## SUPPLIED PASSAGE

%%

HitFix: How long did it take for you to realize that you'd made a mistake in telling Vytas?
 
Laura: I don't know. A little bit before Tribal Council or a while before that, because I could see that the girls weren't giving me eye-contact after that for a while and I could tell that they were a little pissed, that Monica was pissed that I didn't tell them. And again, like I said, if your alliance trusts each other and you're strong enough, it shouldn't have mattered. It shouldn't have mattered, but it did. It mattered a lot.
 
 
HitFix: How much do you think you were voted out for that decision? And how much do you think that was just an excuse?
 
Laura: I think it was partially to give an excuse. There's the girl thing out there, the high school girl thing. I don't know. It's just weird. The girls start attacking each other. We were going to vote out Vytas and I go out fishing and I come back and there's some girl drama and the next thing I know, we're voting out Kat. Tina and Kat were having some disagreement or something and I came back and the vote was switched up. So there was definitely girl drama going on.
 
 
HitFix: You said that you'd thought it was a strong alliance, but it wasn't as strong as you thought it was. Did the Kat vote give you any sort of warning signs?
 
Laura: No, because Kat and Colton had their drama and their disagreements. They were like the kids on our tribe and you were just kinda like, "OK, guys. Just work it out." Initially, I thought I was in an alliance with all the guys and Tina, so I felt pretty strong with that, I thought. And then, having also the girl alliance, I thought I was pretty comfortable. I didn't really feel like I was going home for a while. There was the flip-side, I'd think, "OK. Oh my gosh, it could be me every time, but I feel like I'm in this alliance and you have to trust that these people are going to get your back."
 
 
HitFix: And much do you think the decision to vote you out related to plans people were already making for after the Merge, thinking forward?
 
Laura: Yeah, I think there was that, that they had their initial five Galang members and looking forward that they were gonna keep Vytas and vote me out, so...
 
 
HitFix: You've had a chance to watch how things played out before the shuffle and the Merge with the new players. How do you think you would have done if you had stayed with your original tribe and had the chance to play with them?
 
Laura: You know, I think about that a lot. There was the good side of, "Yeah, I'm with the experts." We had fire right away and could boil our water and everything. They knew what to do. But being on the Newbie tribe, I think I would have done well. I'm a very strong outdoor person. I have a very strong work ethic. And socially, I wouldn't have been awkward, because these people hadn't played the game before. It was a little intimidating being on a tribe with people who have all played the game before, so I wouldn't have had that emotional side of feeling intimidated and kinda awkward.

%%

## REQUEST A
In the interview, what was Laura doing when the plan to vote out Vytas switched to Kat?
## REQUEST B
Name every person Laura refers to by name in her replies in the interview.
The listing that comes next is separate from the interview.

## DATASET ENTRIES
%%

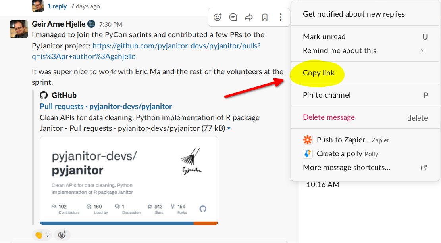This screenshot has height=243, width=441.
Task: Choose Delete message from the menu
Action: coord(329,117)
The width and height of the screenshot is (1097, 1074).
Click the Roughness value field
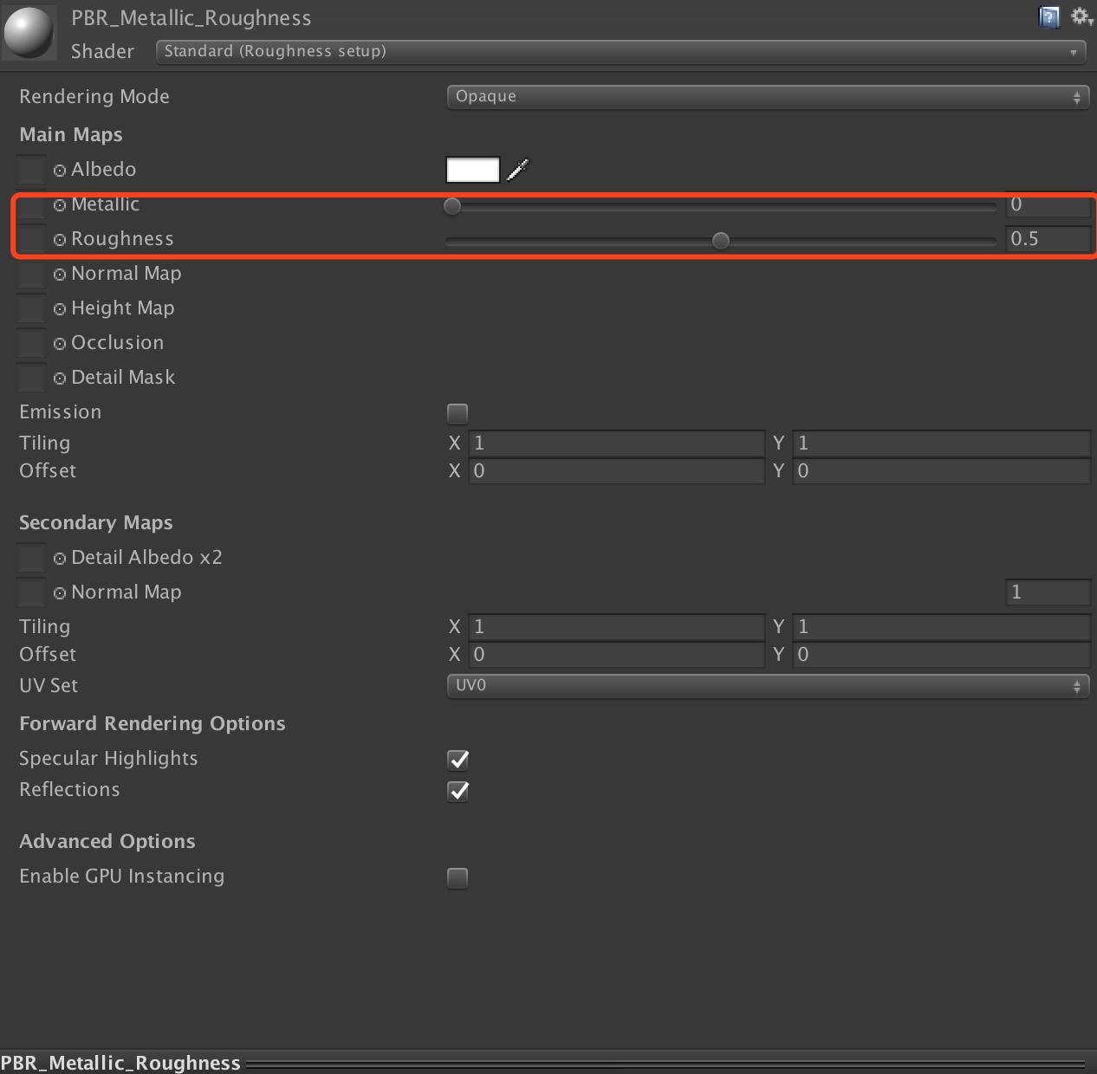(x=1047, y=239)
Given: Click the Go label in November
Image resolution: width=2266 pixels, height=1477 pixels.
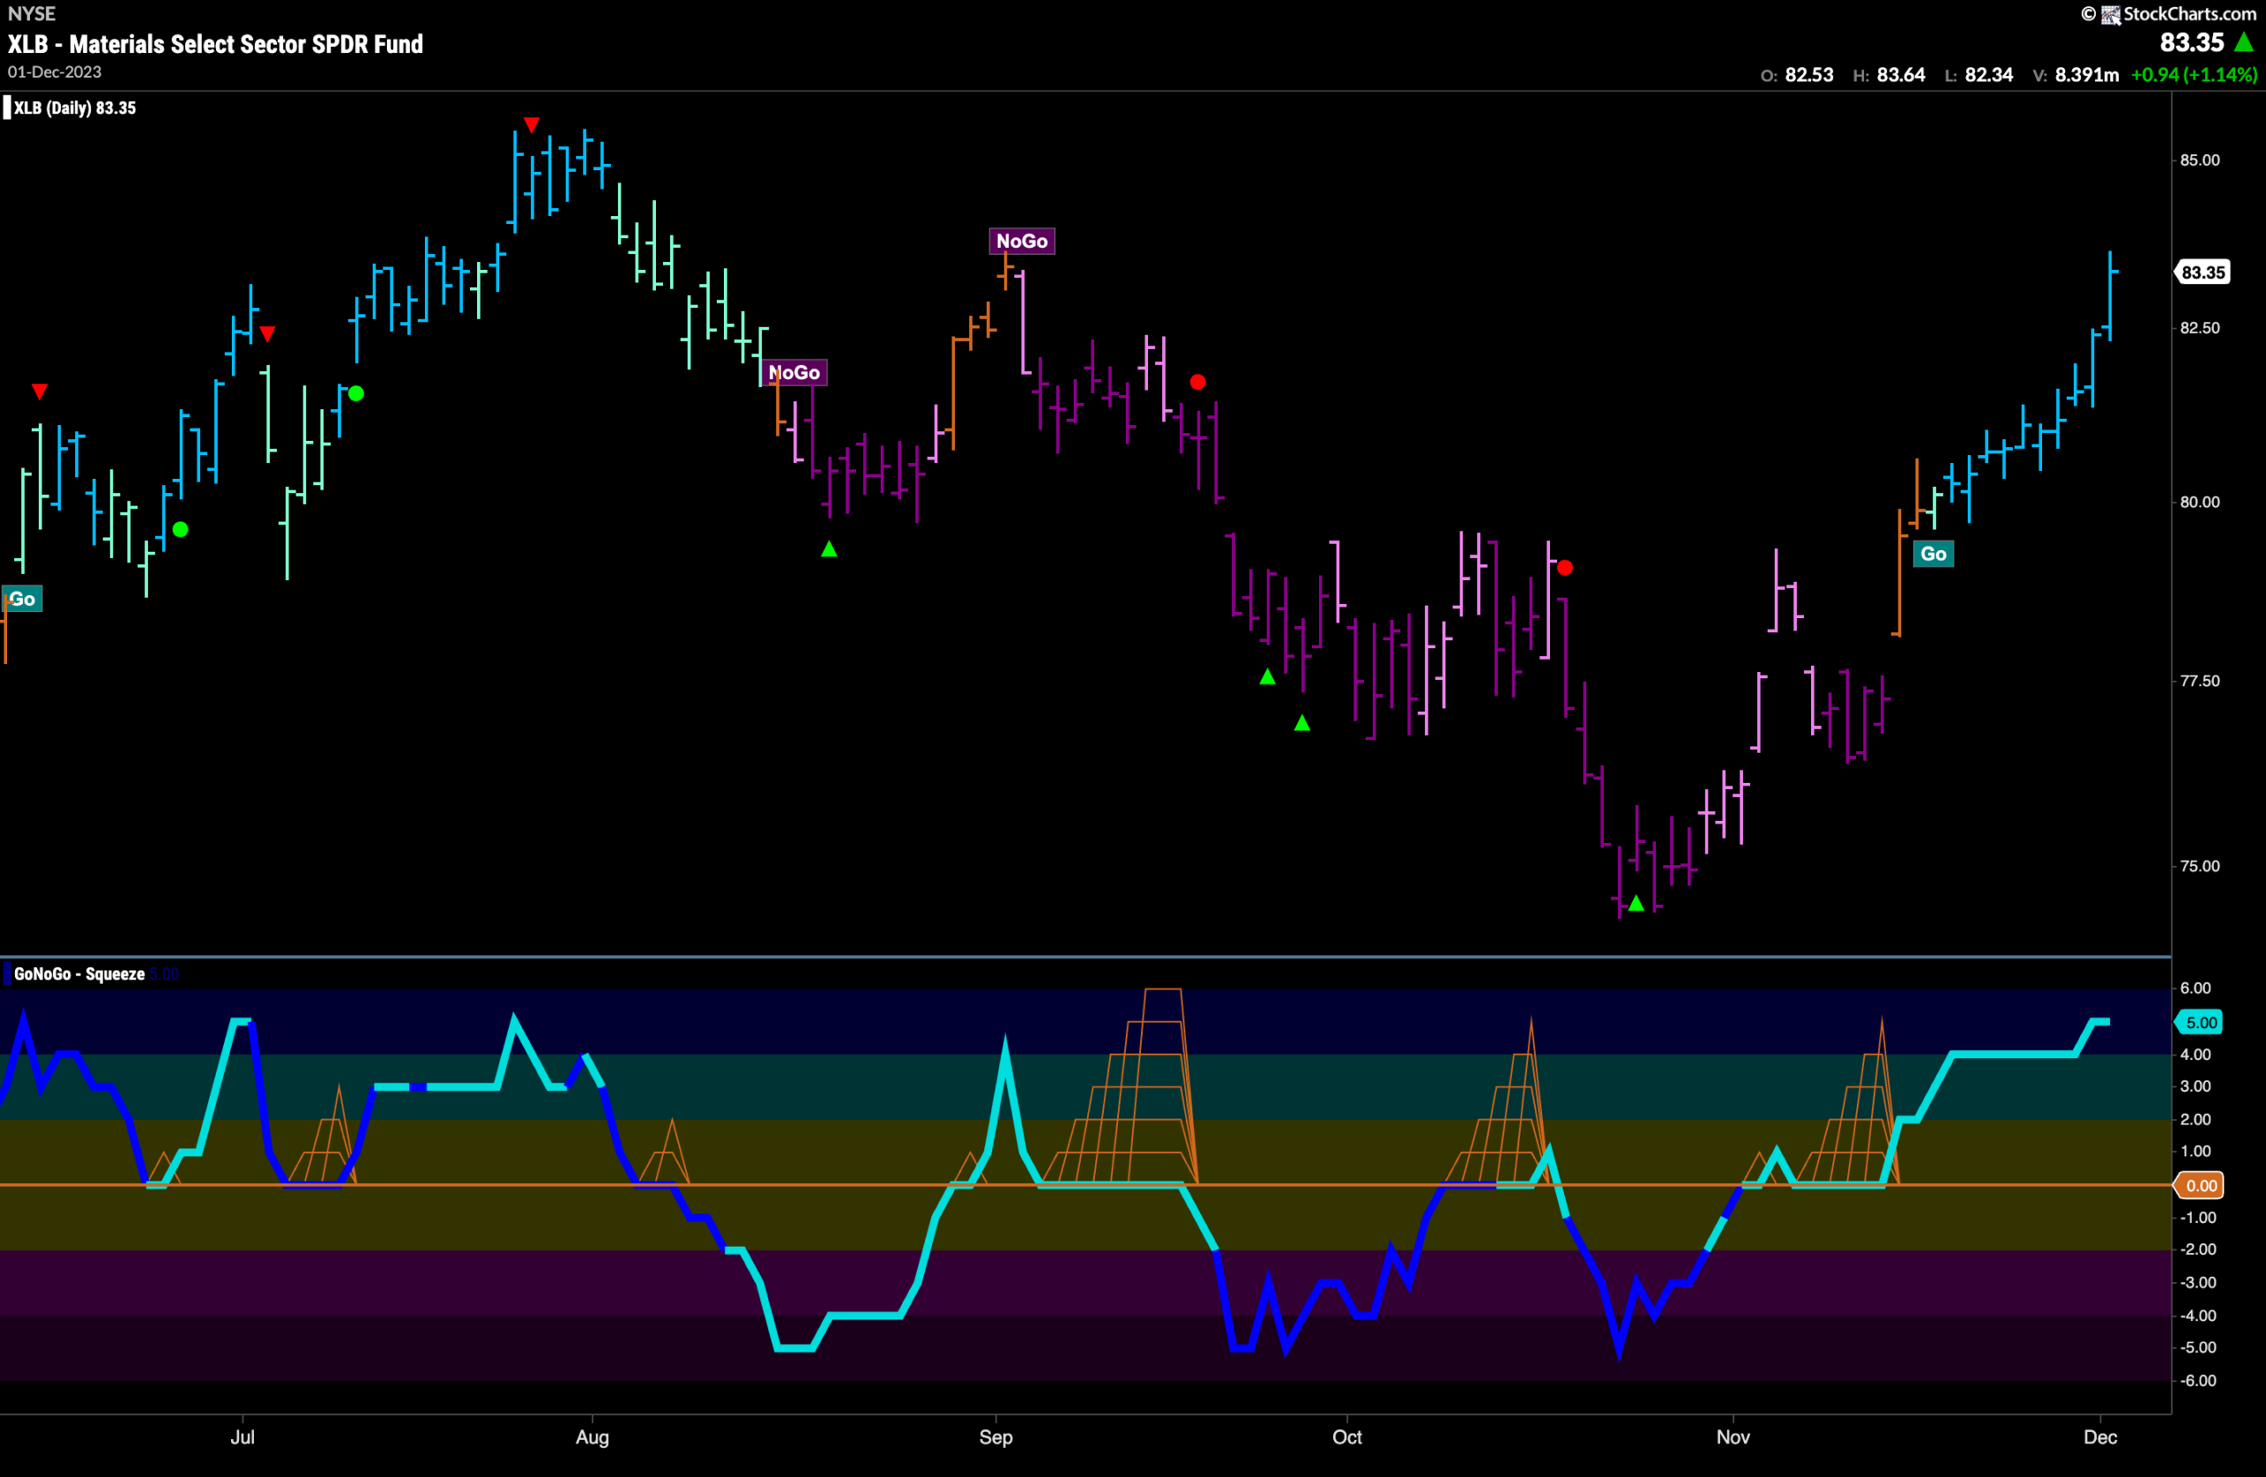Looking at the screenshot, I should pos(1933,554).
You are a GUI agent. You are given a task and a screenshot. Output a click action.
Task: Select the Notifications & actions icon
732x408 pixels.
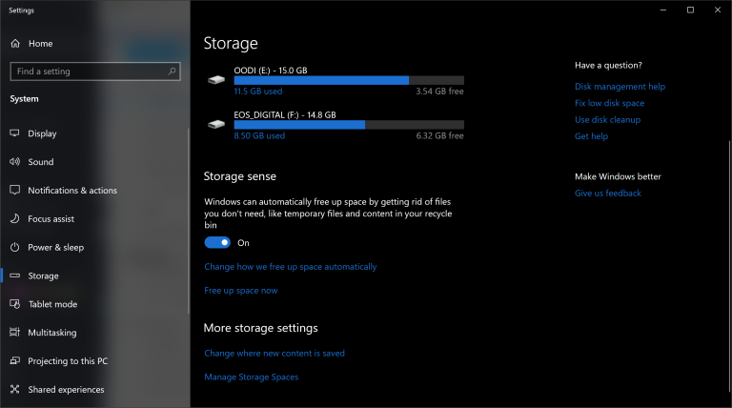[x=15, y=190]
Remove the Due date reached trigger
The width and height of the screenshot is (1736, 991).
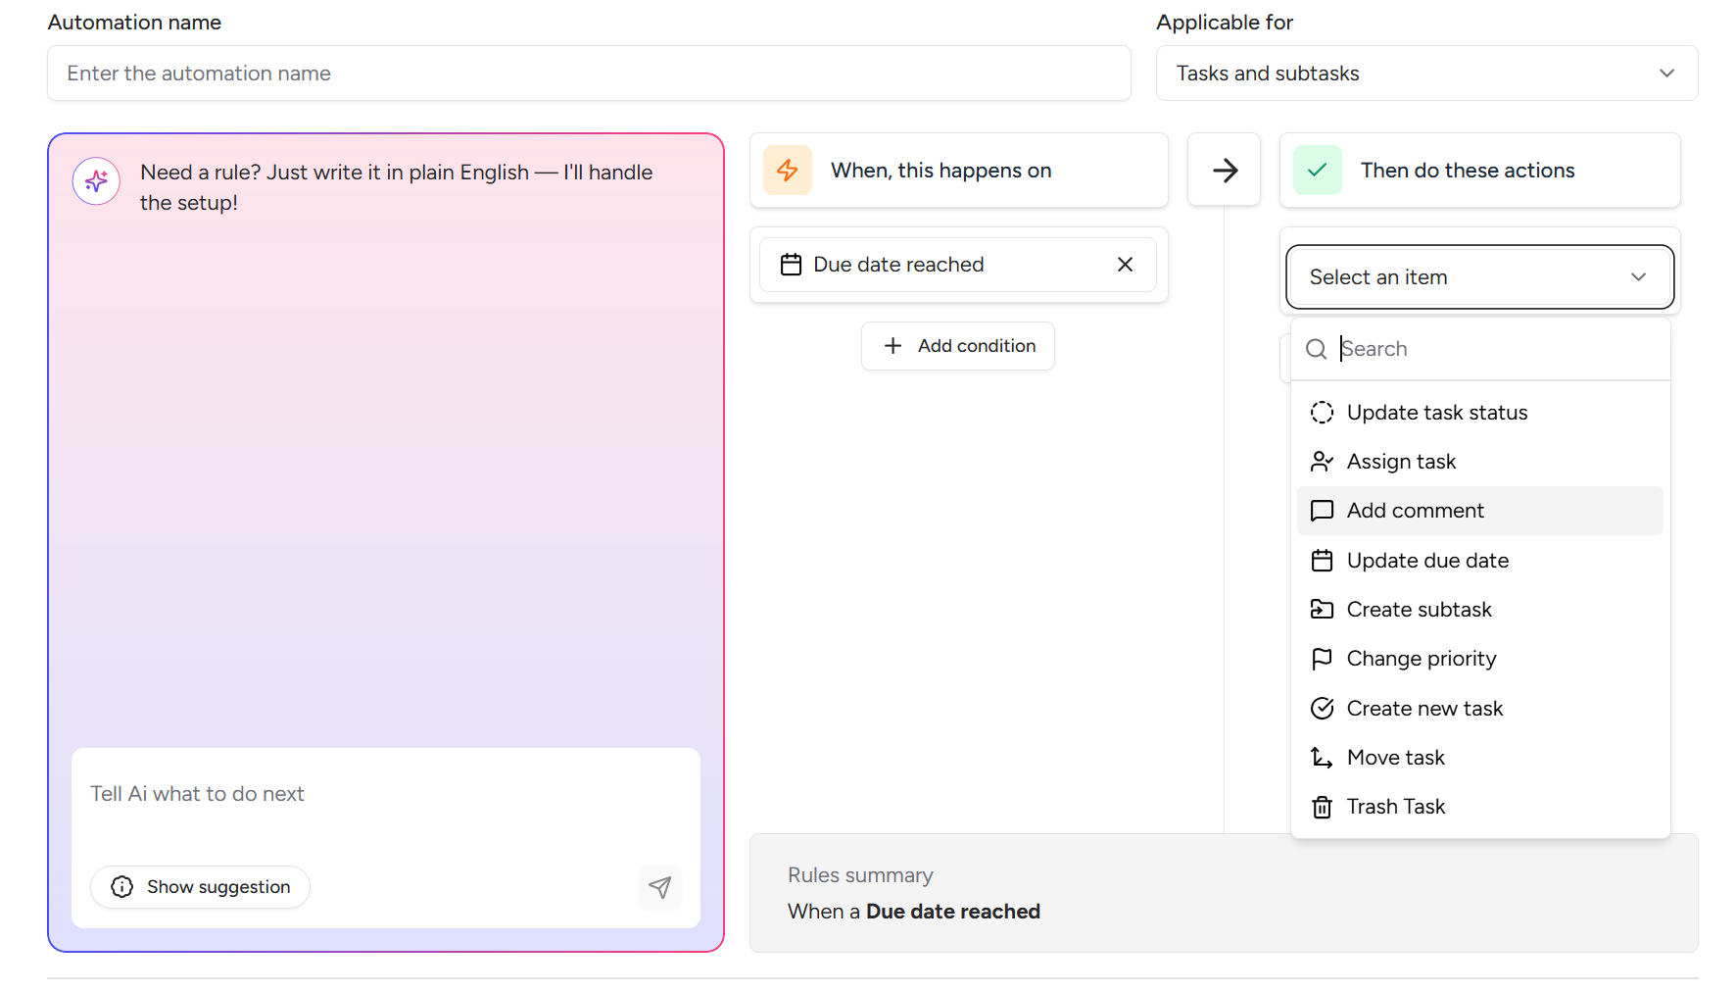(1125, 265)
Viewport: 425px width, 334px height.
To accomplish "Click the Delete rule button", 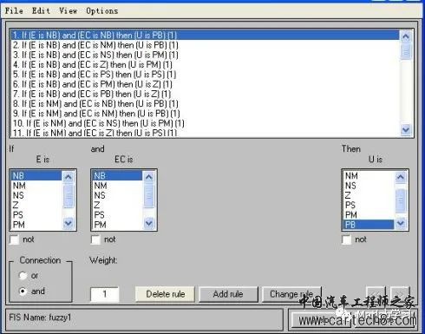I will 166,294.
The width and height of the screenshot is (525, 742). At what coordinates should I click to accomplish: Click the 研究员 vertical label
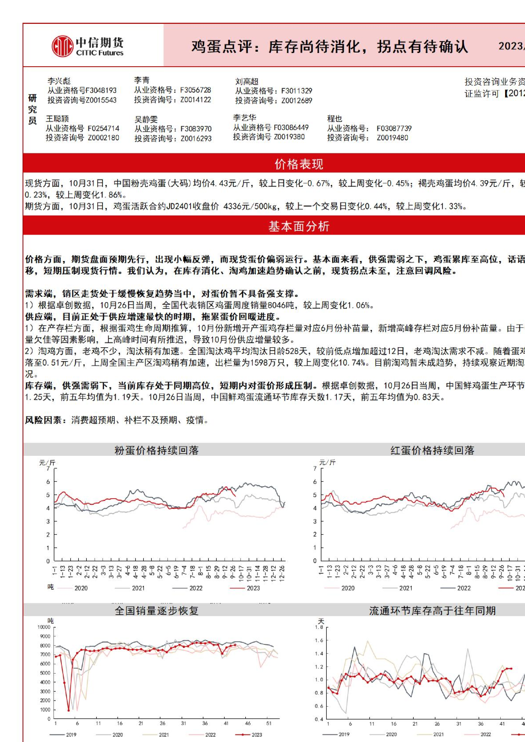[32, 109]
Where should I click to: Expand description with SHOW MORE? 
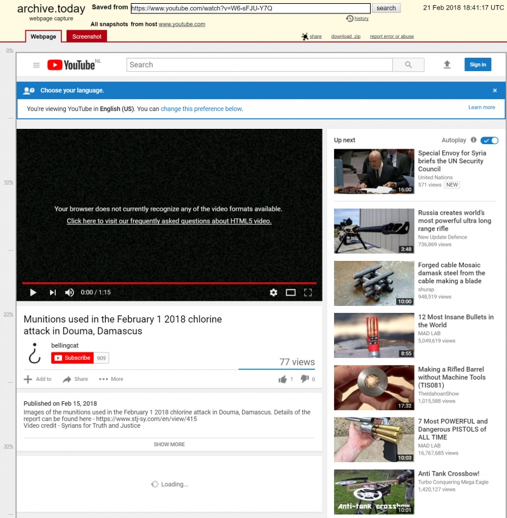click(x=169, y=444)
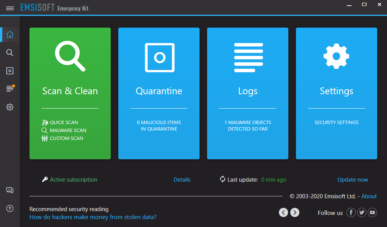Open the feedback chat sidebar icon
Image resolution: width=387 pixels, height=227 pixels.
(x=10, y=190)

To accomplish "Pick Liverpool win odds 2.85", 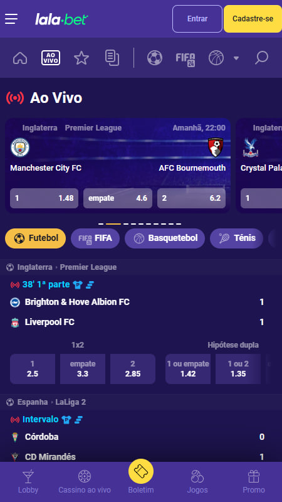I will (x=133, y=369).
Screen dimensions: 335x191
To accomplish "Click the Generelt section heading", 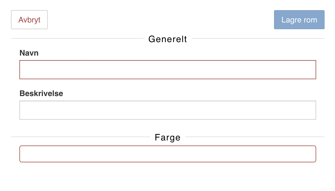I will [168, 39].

%%

## EXERCISE RESPONSE A
She was out fishing.

## EXERCISE RESPONSE B
Vytas, Monica, Kat, Tina, Colton